(RECORD EXCERPTS begins)
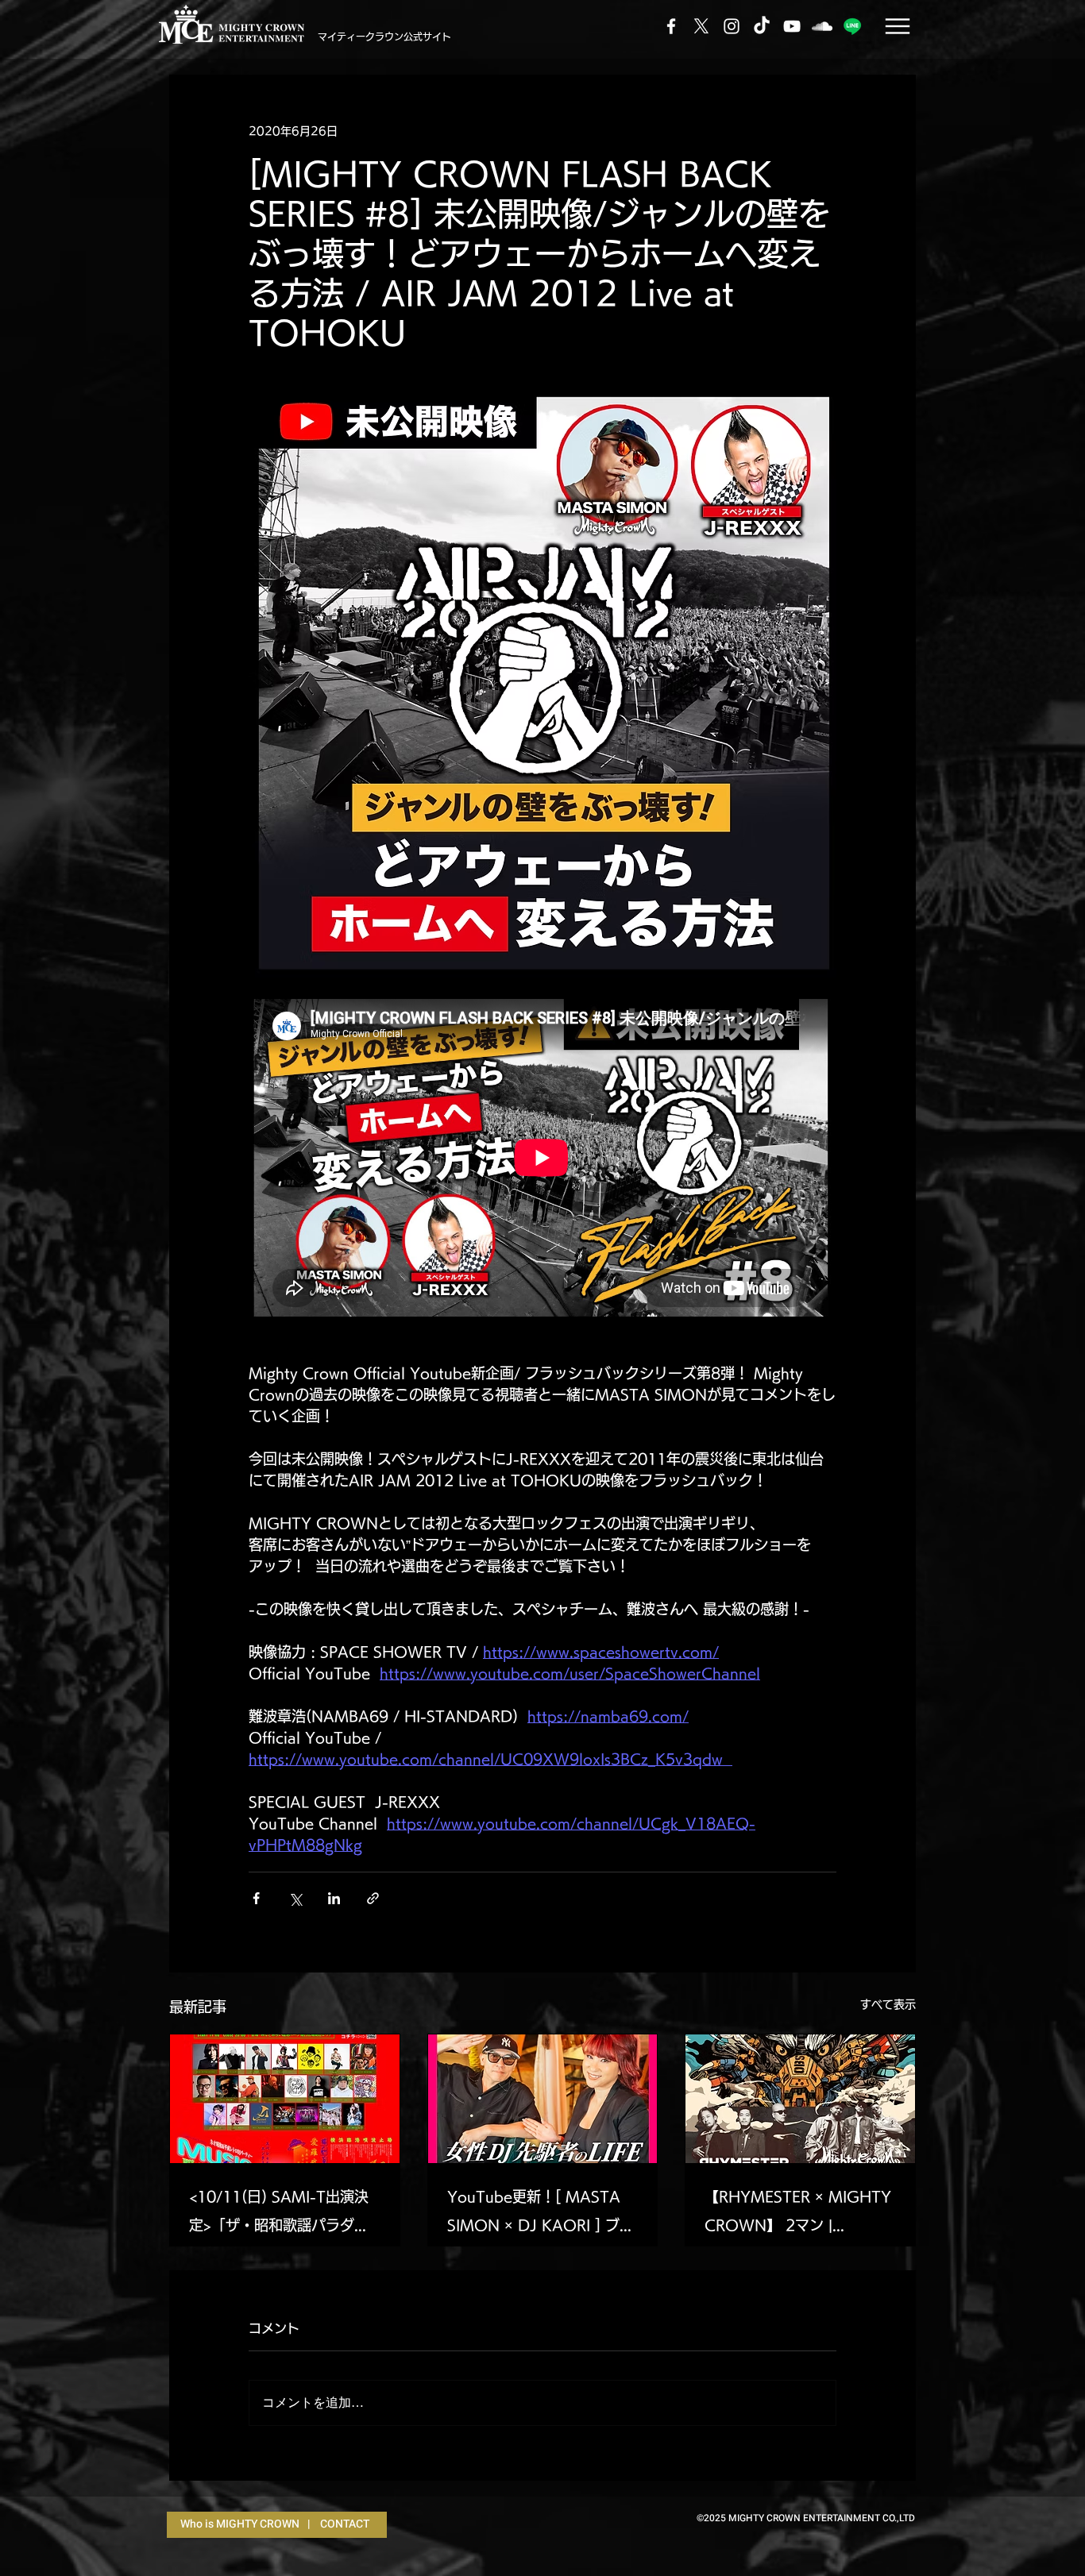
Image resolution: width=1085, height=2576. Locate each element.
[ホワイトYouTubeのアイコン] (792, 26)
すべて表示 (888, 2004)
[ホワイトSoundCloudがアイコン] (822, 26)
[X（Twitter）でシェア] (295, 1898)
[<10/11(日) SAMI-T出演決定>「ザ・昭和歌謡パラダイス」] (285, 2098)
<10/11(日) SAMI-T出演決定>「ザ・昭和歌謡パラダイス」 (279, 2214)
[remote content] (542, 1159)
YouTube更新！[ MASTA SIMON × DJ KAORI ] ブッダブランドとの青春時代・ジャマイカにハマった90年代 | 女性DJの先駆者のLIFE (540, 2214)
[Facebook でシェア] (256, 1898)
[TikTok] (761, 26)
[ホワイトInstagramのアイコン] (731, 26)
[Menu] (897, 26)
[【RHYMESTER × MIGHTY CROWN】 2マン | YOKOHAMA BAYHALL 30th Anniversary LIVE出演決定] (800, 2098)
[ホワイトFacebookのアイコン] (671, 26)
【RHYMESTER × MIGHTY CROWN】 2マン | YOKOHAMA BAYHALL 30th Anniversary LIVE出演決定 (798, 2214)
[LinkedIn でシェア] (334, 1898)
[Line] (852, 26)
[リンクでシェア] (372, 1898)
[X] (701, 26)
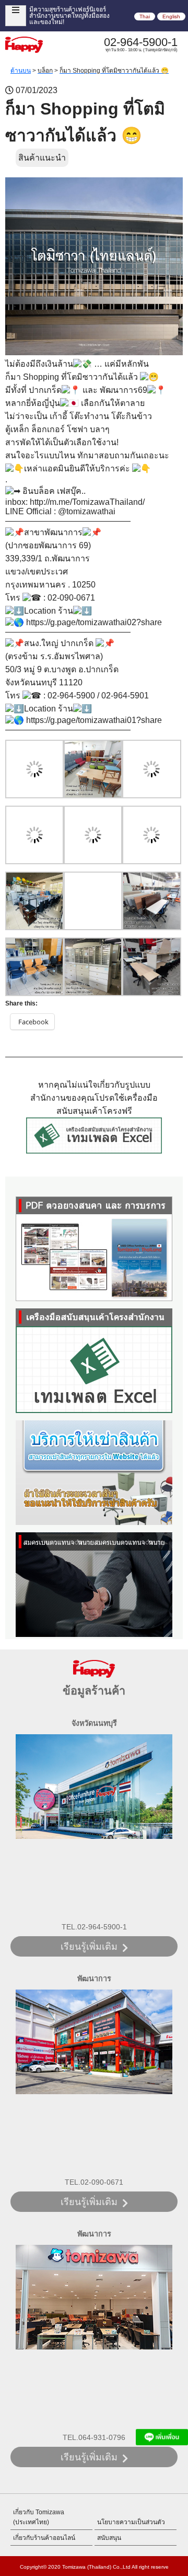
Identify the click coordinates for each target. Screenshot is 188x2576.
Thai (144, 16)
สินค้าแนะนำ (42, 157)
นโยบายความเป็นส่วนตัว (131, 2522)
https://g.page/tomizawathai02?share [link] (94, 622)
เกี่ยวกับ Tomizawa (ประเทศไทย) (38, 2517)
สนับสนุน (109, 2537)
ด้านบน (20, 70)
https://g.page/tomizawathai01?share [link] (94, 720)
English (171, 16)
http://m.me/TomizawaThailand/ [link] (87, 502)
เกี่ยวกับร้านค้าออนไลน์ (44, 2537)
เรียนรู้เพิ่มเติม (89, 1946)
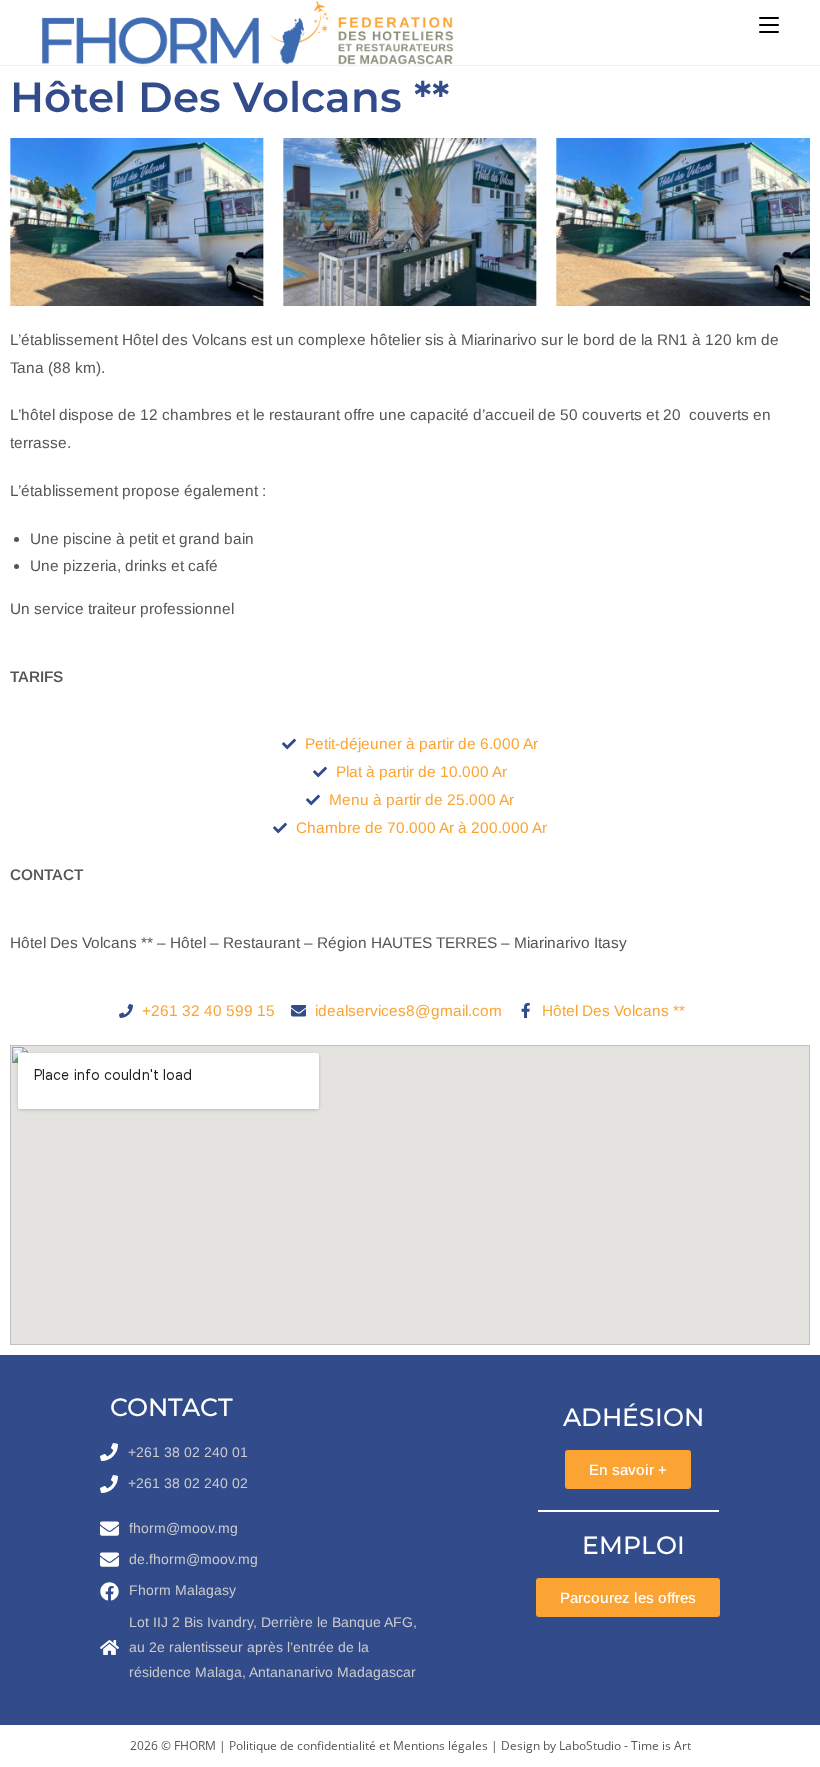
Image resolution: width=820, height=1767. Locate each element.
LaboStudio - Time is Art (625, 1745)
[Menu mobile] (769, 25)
(RECORD EXCERPTS ends)
*YOUR GOAL*
Please retype only the lines from the line that holds "Identify the click" through the end of the records, exactly as they stand, and drop every picture.

*TASK SOLUTION*
Identify the click coordinates for each target. Screenshot is 188x2576.
Thai (144, 16)
สินค้าแนะนำ (42, 157)
นโยบายความเป็นส่วนตัว (131, 2522)
https://g.page/tomizawathai02?share [link] (94, 622)
เกี่ยวกับ Tomizawa (ประเทศไทย) (38, 2517)
สนับสนุน (109, 2537)
ด้านบน (20, 70)
https://g.page/tomizawathai01?share [link] (94, 720)
English (171, 16)
http://m.me/TomizawaThailand/ [link] (87, 502)
เกี่ยวกับร้านค้าออนไลน์ (44, 2537)
เรียนรู้เพิ่มเติม (89, 1946)
Image resolution: width=820, height=1767. Locate each element.
LaboStudio - Time is Art (625, 1745)
[Menu mobile] (769, 25)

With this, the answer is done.